A etapa decorre a um ritmo equilibrado. Ninguém se destaca do pelotão e já vamos para a quinta rodada. “Obrigado chefe Melo”. É então que Solid quebra o silêncio com esta tirada que ficará eternamente gravada na memória de todos aqueles que estiveram presentes: “Segundo ouvi dizer, só podemos levantar os bilhetes antes das dez ou depois das dez”. Será que já está bêbado? Será que Solid pôs-se em fuga rumo a uma noite de glória? Olhamos uns para os outros. Quem vai tentar apanhar o fugitivo? Quando Mc já se preparava para pedir um bagaço, percebemos que afinal se tratou apenas de uma calinada por parte de um Solid ainda sóbrio. Deprimente.
Chegamos à oitava rodada e ninguém se destacou. A etapa Melo’s caminha rapidamente para o seu termo, não se confirmando os meus piores receios. Agora fazemos uma pausa para jantar e comemorarmos a entrada no novo e esplendoroso ano de dois mil e seis depois da vinda de nosso senhor Jesus Cristo aqui abaixo.

IV

Estamos a fazer o caminho de regresso rumo ao restaurante gentilmente cedido à comitiva nanikiana pela Associação de Hotelaria de São Pedro. Já quase no largo, Sapec arrisca a seguinte analogia “Isto faz-me lembrar Manteigas”. Será desta que se confirma uma fuga? Estará Sapec ébrio ao ponto de não perceber que Manteigas não tem mar? Será que vai agarrar a amarela? Será… Mas não: tratou-se de mais uma calinada, esta bem ao jeito “sapequiano”.

┄┄┄┄┄┄┄┄┄┄

• _Pedido A_: Devolva, sem qualquer alteração, todo o trecho do relato da passagem de ano que vai de "A etapa decorre" até "ainda sóbrio. Deprimente.".
• _Pedido B_: Prossiga o relato da passagem de ano a partir do ponto em que termina.
Não é preciso consultar a listagem.

• _Dados armazenados_:
┄┄┄┄┄┄┄┄┄┄

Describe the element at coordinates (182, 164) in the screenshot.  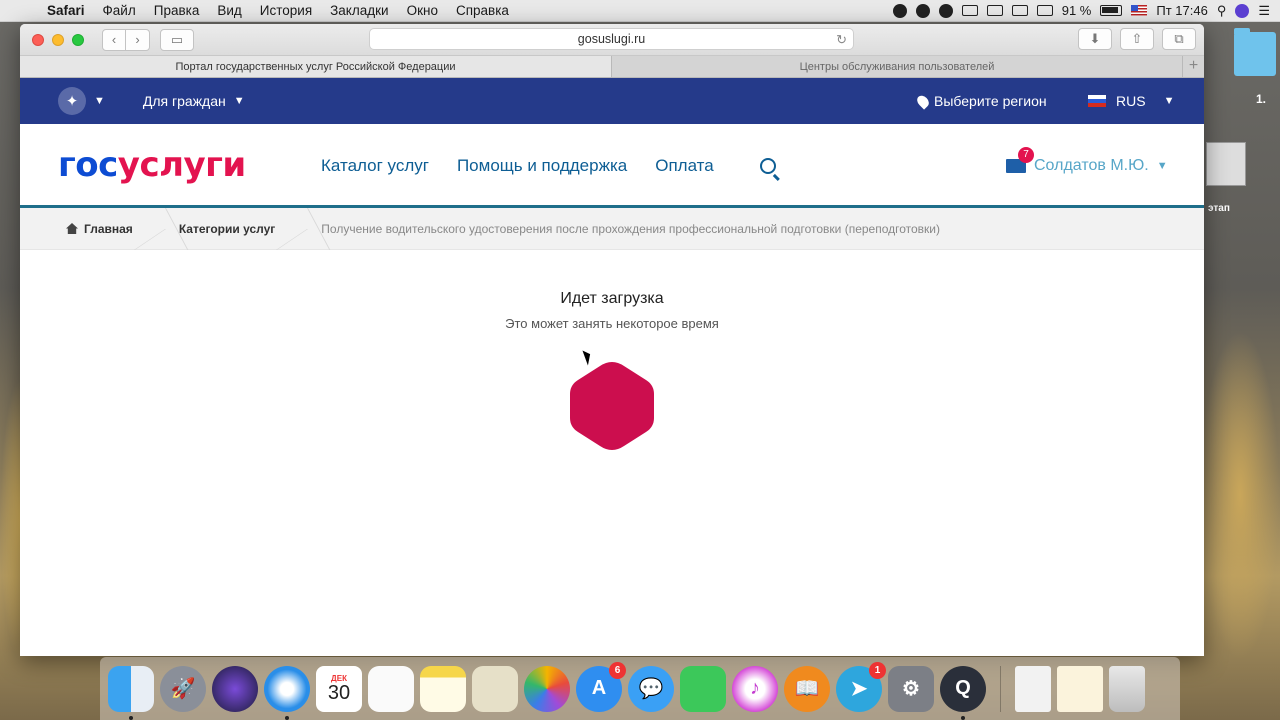
I see `logo-part-2: услуги` at that location.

┄┄┄┄┄┄┄┄┄┄

• _Resposta A_:
A etapa decorre a um ritmo equilibrado. Ninguém se destaca do pelotão e já vamos para a quinta rodada. “Obrigado chefe Melo”. É então que Solid quebra o silêncio com esta tirada que ficará eternamente gravada na memória de todos aqueles que estiveram presentes: “Segundo ouvi dizer, só podemos levantar os bilhetes antes das dez ou depois das dez”. Será que já está bêbado? Será que Solid pôs-se em fuga rumo a uma noite de glória? Olhamos uns para os outros. Quem vai tentar apanhar o fugitivo? Quando Mc já se preparava para pedir um bagaço, percebemos que afinal se tratou apenas de uma calinada por parte de um Solid ainda sóbrio. Deprimente.

• _Resposta B_:
Provavelmente farto deste estado de coisas, deste fazes que andas mas não andas, Bio explicou com um esteticamente bonito repuxo de vomitado o porquê dos Nanikos FC terem apostado nesta esperança que é, na minha opinião, já uma certeza. Quando tudo parecia terminar num sensaborão empate, eis que Nuno, conhecido no mundo nanikiano por Bio, iluminou a noite chuvosa de São Pedro de Moel com a sua fuga. É com momentos destes, só ao alcance de predestinados, que se constroem as lendas. Marquito, que tem posto tanto empenho na formação de novos talentos, não conseguiu conter uma lágrima de orgulho ao ver o resultado do seu persistente esforço ali espelhado, naquela poça de vomitado. “És grande miúdo, és grande”, disse com a voz tomada de emoção. Também Solid, seu irmão mais velho que tem perseguido tantas vezes a camisola amarela, a qual lhe escapa constantemente, não deixou de felicitar Bio, espalhando comovidamente aos quatro ventos: “É meu irmão! É meu irmão!”.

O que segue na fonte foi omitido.